RE: zero copy issue while receiving the data (counter part of sendfil e)

From: Dmitry Yusupov
Date: Tue Dec 21 2004 - 12:29:27 EST


Rajat,

small correction, if NIC supports DMA operation on receive, than no
extra copy required. Therefore sock_recvmsg() and tcp_read_sock
()/skb_copy_bits() provides "zero-copy" access to SKB. But unfortunately
you still have to copy data to your destination buffer. This is
unavoidable with TCP. RDMA/MPI will resolve this problem.

Regards,
Dima


On Tue, 2004-12-21 at 22:05 +0530, Rajat Jain, Noida wrote:
> Okay,
>
> As per my understanding ....
>
> a) pre-fill and use "struct iovec" with sock_recvmsg()
>
> Using this option, data will first be copied from the NIC's buffer to
> sk_buff (which are allocated in the NIC's device driver via the
> dev_alloc_skb(). And then during tcp_recvmsg(), the SAME data will be copied
> from sk_buff to the iovecs that I pass to sock_recvmsg(). But actually it is
> this very copying that I'm trying to avoid.

» Provided information
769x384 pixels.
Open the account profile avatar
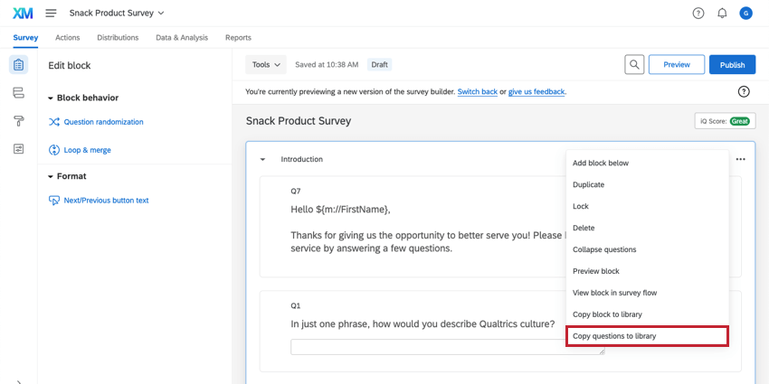[x=745, y=14]
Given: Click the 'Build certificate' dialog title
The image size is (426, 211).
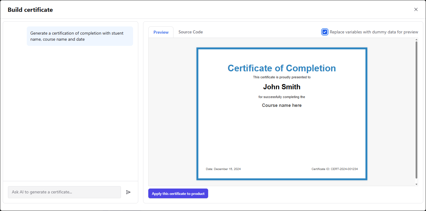Looking at the screenshot, I should pos(30,10).
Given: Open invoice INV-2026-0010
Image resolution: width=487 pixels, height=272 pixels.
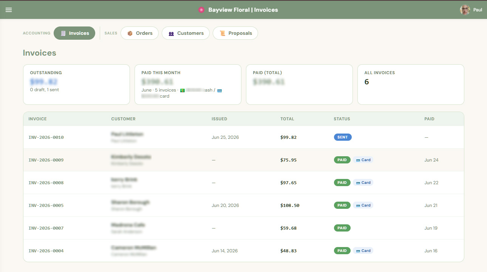Looking at the screenshot, I should tap(46, 137).
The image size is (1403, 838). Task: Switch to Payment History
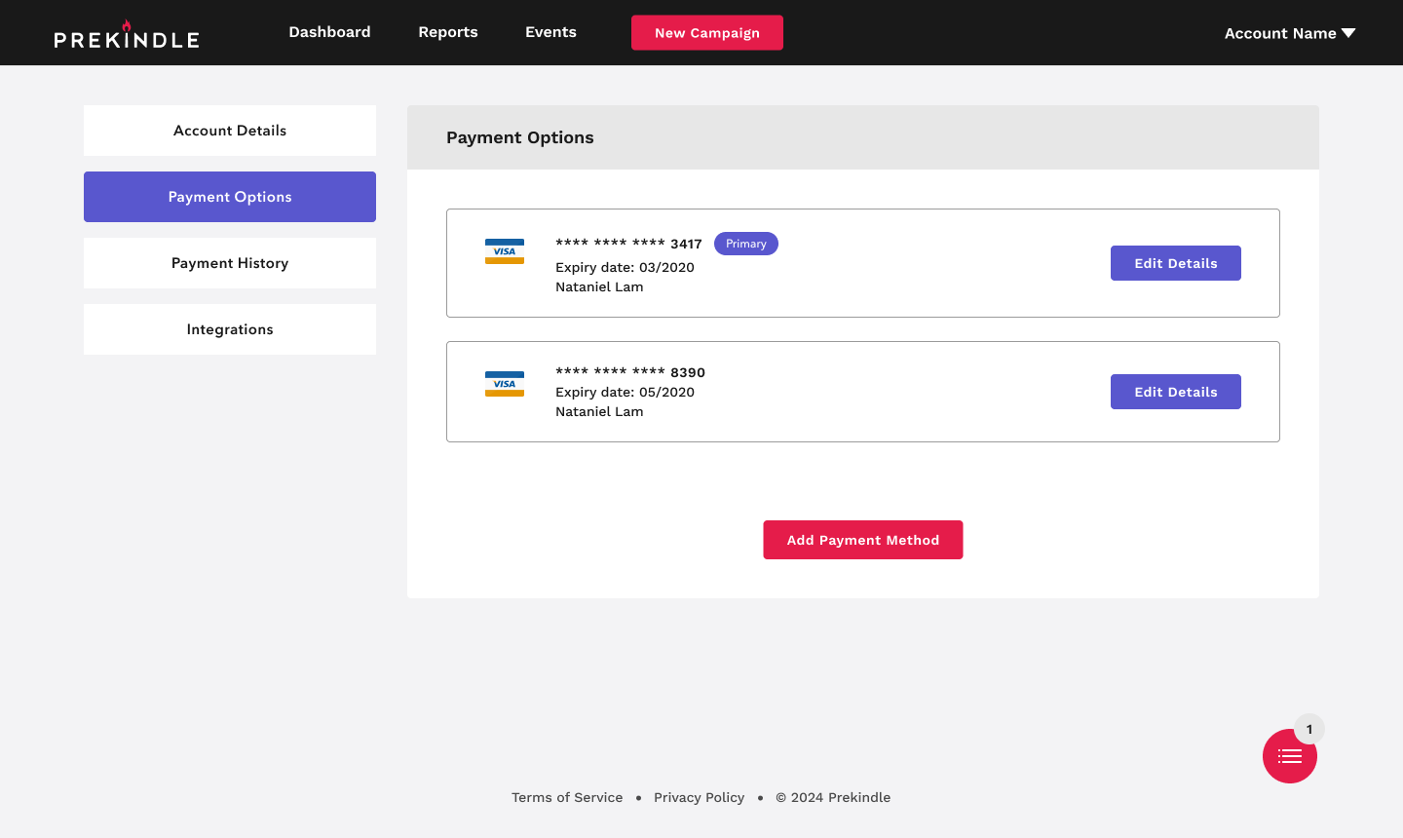(230, 263)
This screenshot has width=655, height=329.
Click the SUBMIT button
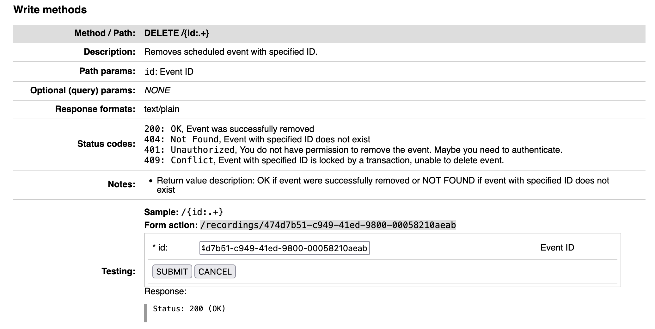point(172,271)
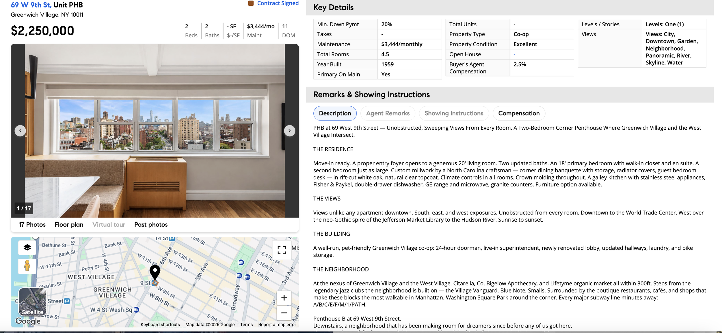Switch to the Compensation tab

[519, 113]
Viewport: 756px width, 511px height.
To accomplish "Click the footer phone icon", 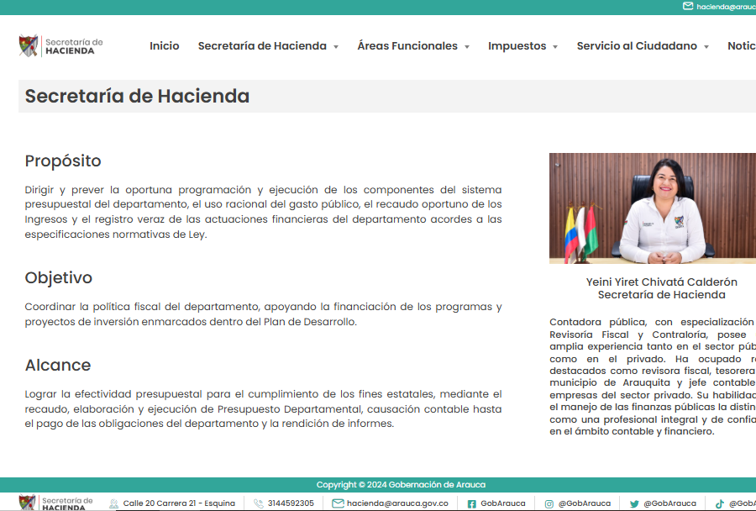I will click(259, 503).
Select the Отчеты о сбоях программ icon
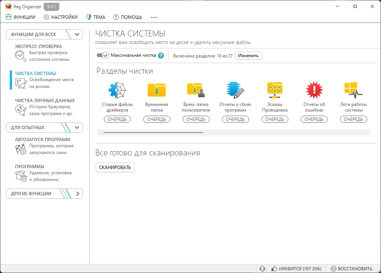 tap(236, 89)
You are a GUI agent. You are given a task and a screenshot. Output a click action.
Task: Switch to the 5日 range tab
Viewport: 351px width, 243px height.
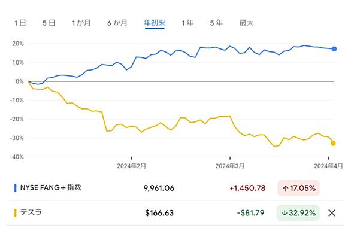point(49,23)
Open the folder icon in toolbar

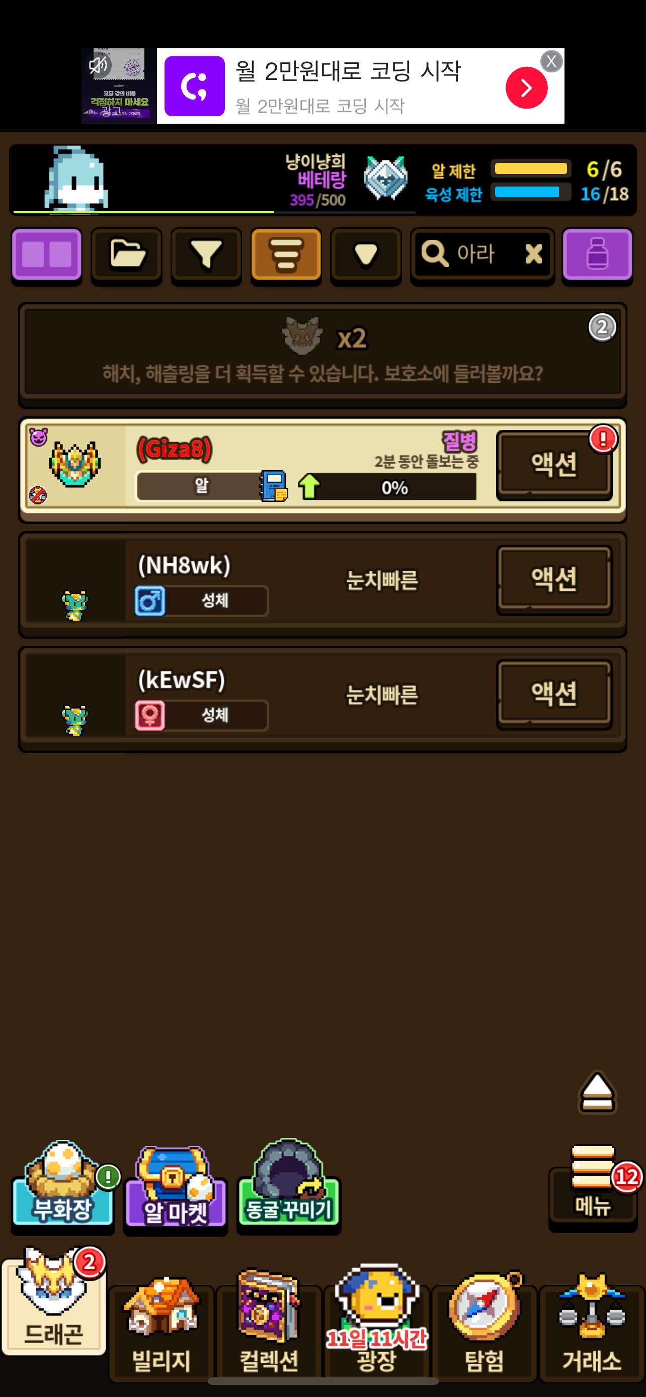coord(126,255)
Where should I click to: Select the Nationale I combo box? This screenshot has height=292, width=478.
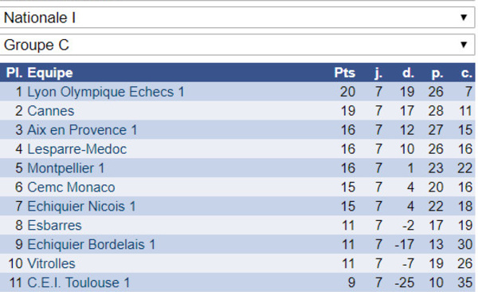(x=237, y=18)
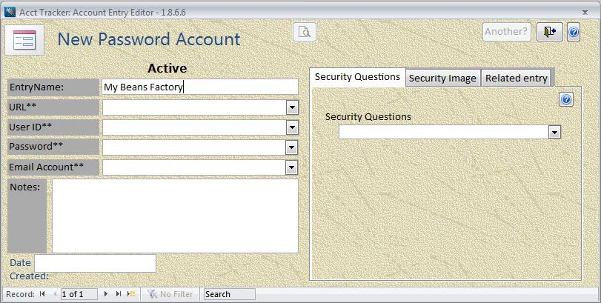Go to the next record arrow
601x303 pixels.
coord(106,294)
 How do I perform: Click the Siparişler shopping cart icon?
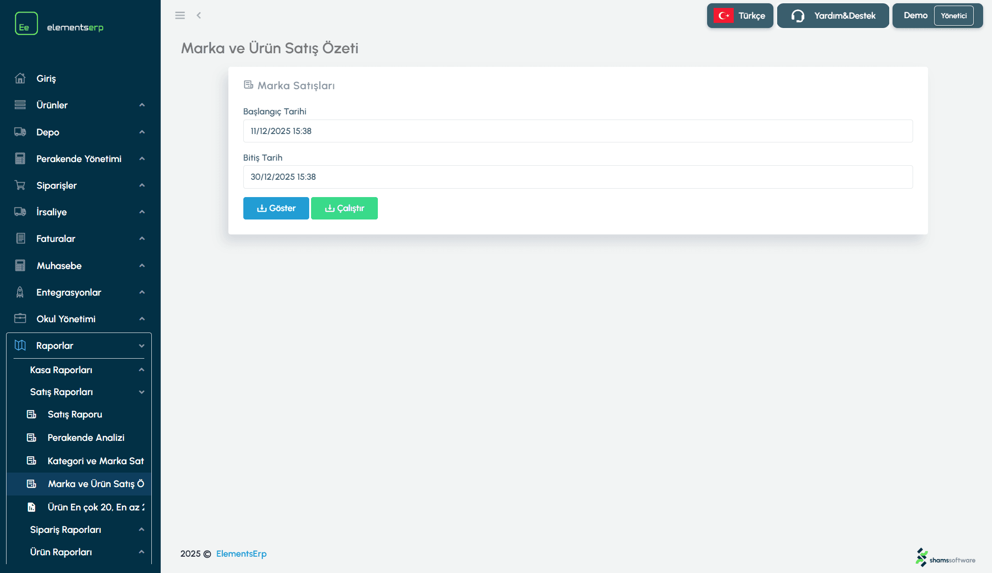pos(20,185)
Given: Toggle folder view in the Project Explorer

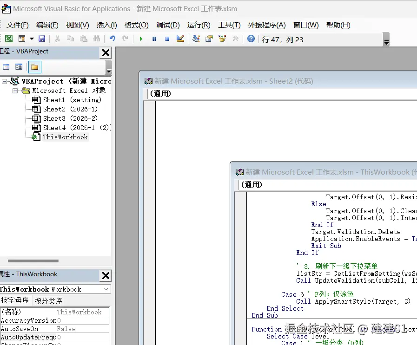Looking at the screenshot, I should [x=34, y=67].
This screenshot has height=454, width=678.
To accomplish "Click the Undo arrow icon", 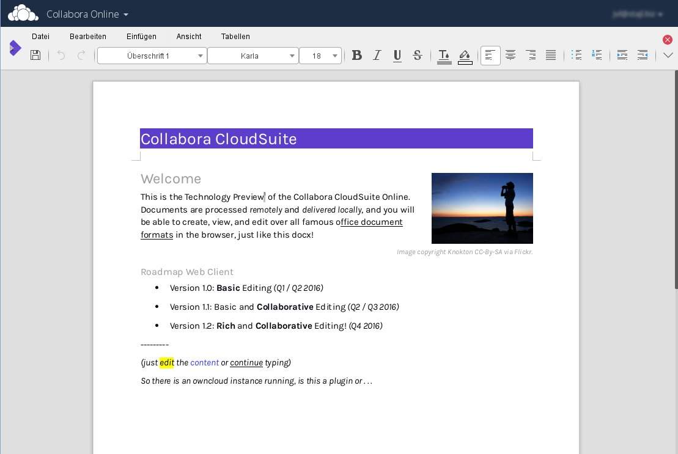I will (x=61, y=56).
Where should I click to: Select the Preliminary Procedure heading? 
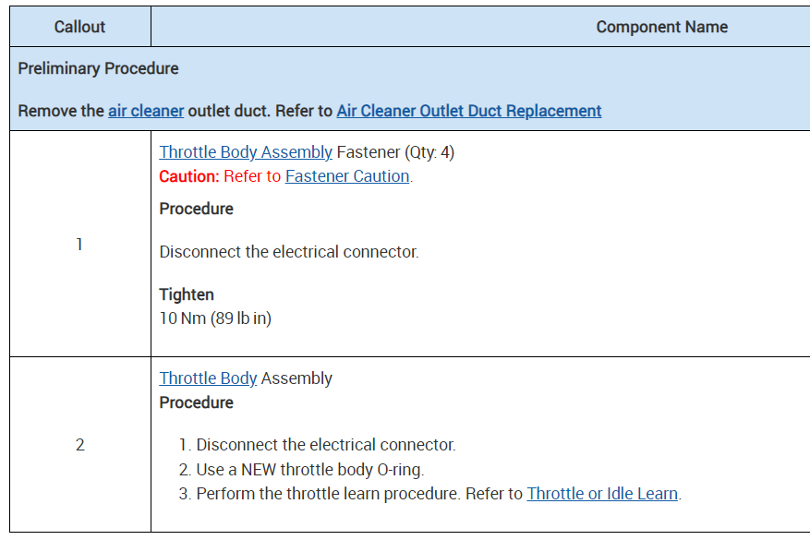coord(98,68)

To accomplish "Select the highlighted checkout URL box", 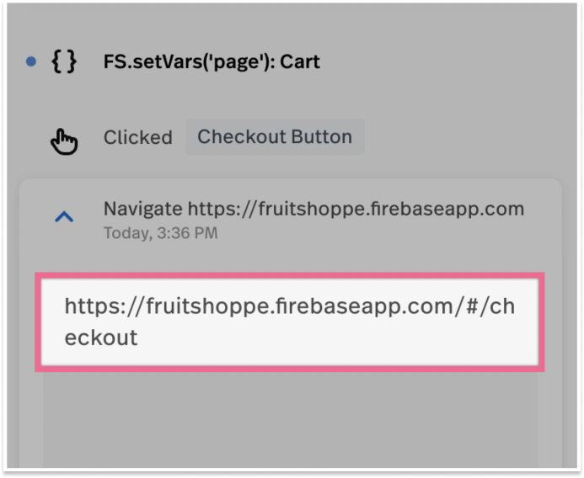I will (x=290, y=321).
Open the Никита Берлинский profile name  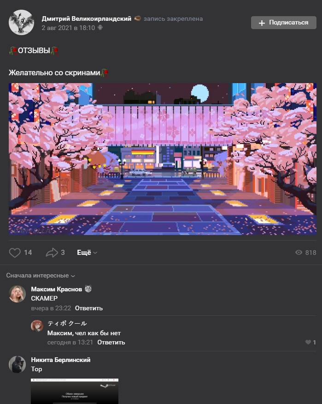61,360
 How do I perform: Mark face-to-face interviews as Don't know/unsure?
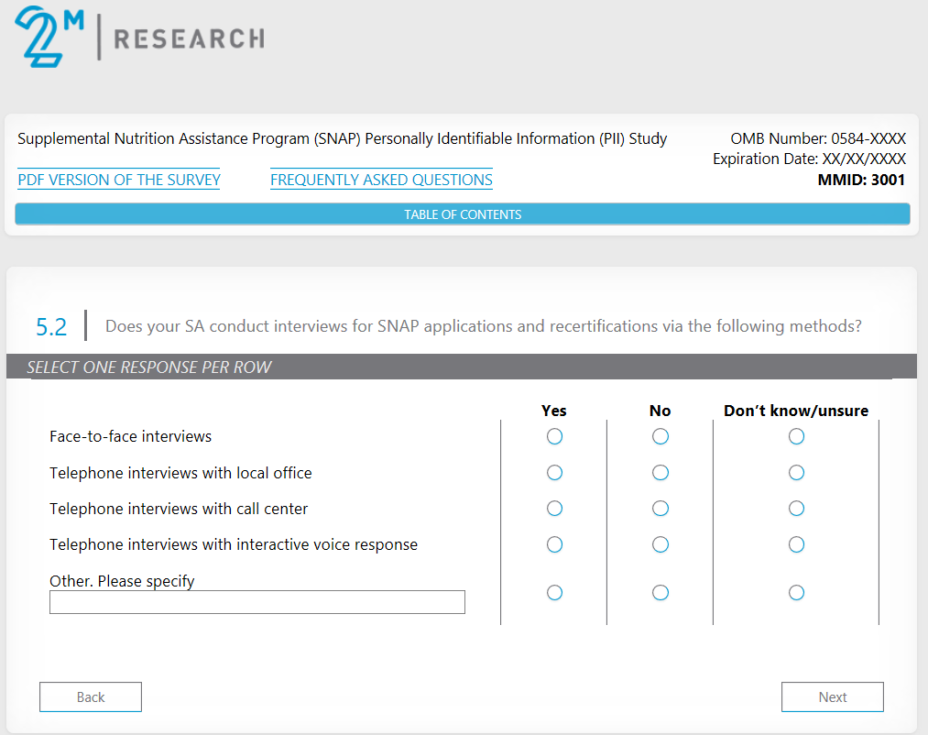point(796,437)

» Parts of the exercise
1 – Answer these about the zero-copy thread, one line each:
(a) Who wrote the reply, and on what date?
(b) According to the reply, what will resolve the problem of copying data to the destination buffer?
(c) In the quoted message, which function allocates the sk_buff in the NIC's device driver?
2 – Copy the rows from the start of the rows through the line with "Looking at the screenshot, I should pos(30,10).", leaving out the pictures.

» Problem solutions
1 –
(a) Dmitry Yusupov, on Tue Dec 21 2004.
(b) RDMA/MPI.
(c) dev_alloc_skb().

2 –
769x384 pixels.
Open the account profile avatar
[x=745, y=14]
Given: Click the 'Build certificate' dialog title
The image size is (426, 211).
Looking at the screenshot, I should pos(30,10).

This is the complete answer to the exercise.